I would submit, as a preliminary, that there has been no Darwinian progress on explaining molecular machinery and that all of the stuff that has been alluded to and much more is actually just regular biochemistry, which is being spun in a Darwinian fashion. Let me start with the bacterial flagellum and the type 3 secretory system- the idea which has been popularized by Ken Miller – is that perhaps this type 3 secretory system, which is actually just a little injection apparatus, could have been a precursor to the bacterial flagellum, which is in fact a rotary motor. To get across the problem with that, I’m going to start with a cartoon example that I started with, and Ken Miller picked up on. I started to illustrate the idea of irreducible complexity. I used a mouse trap and I think probably many people in the audience are familiar with that. A mousetrap has a number of different parts and all of the parts are necessary. In a number of different venues, Ken has said “You can use the mouse trap for other things, you can use it for a clipboard, you can remove pieces and use it as a keychain, you can even use part of it as a paperweight.” It sounds pretty good when he says that but when you see pictures of real clipboards and keychains and paperweights, somehow the idea is the paperweight would be used to make a keychain, which would be used to make a clipboard, this would somehow end up as a mouse trap? Darwinists want you to think that making transitions is easy, let’s just start with a paper weight, and then we can go to a keychain, so it’s not irreducible.
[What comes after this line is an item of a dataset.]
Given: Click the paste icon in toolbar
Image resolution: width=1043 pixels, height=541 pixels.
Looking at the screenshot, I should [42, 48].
The only thing is that going from a paper weight to a keychain is not the same as going from a gene for one function to another with maybe five mutations are sufficient.
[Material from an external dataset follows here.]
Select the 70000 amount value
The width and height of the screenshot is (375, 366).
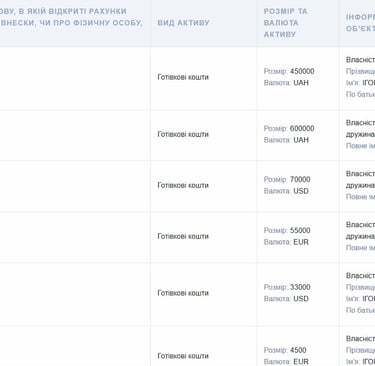[x=300, y=179]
I would consider this an intellectually unserious response to the problem of irreducible complexity. Another problem is that if you start with some structure that’s being selected to be a paperweight, it’s not going to be prepared at all to be a keychain. A structure that’s a keychain isn’t going to be prepared at all for a clipboard. If somebody says “I’m going to accept this and use it for a clipboard”, you might as well say “I’m going to accept a paperweight”. You haven’t gone any of the way towards a clipboard.
Michael, what about the question I asked. Suppose you have an irreducibly complex molecular machine made up of six different parts labeled “A” to “F”. Suppose that they started out as individual precursors, each of which had their own function. Suppose they got together and somehow now you could have an irreducibly complex machine. But each of the parts had their own function and even if all of these things are doing the exact same thing they would do in the irreducibly complex machine, you still can’t get from these parts to here. Because proteins are not little colored squares. Why does the “A” go next to the “B” here? Why doesn’t it go down here? Why aren’t these in a line instead of something like this? What makes a real protein stick to another real protein? They stick to each other because they have very complex surfaces which are matched to each other. The chemical and physical properties have to be just so, like little magnets that are lined up, in order to allow them to bind. This is the real problem that would face that scenario. You would have proteins A B C D, which did not have the right shapes. In order to bind to each other, in order to form an irreducibly complex molecular machine, they would have to pre-adapt all of their shapes in order just to bind to each other.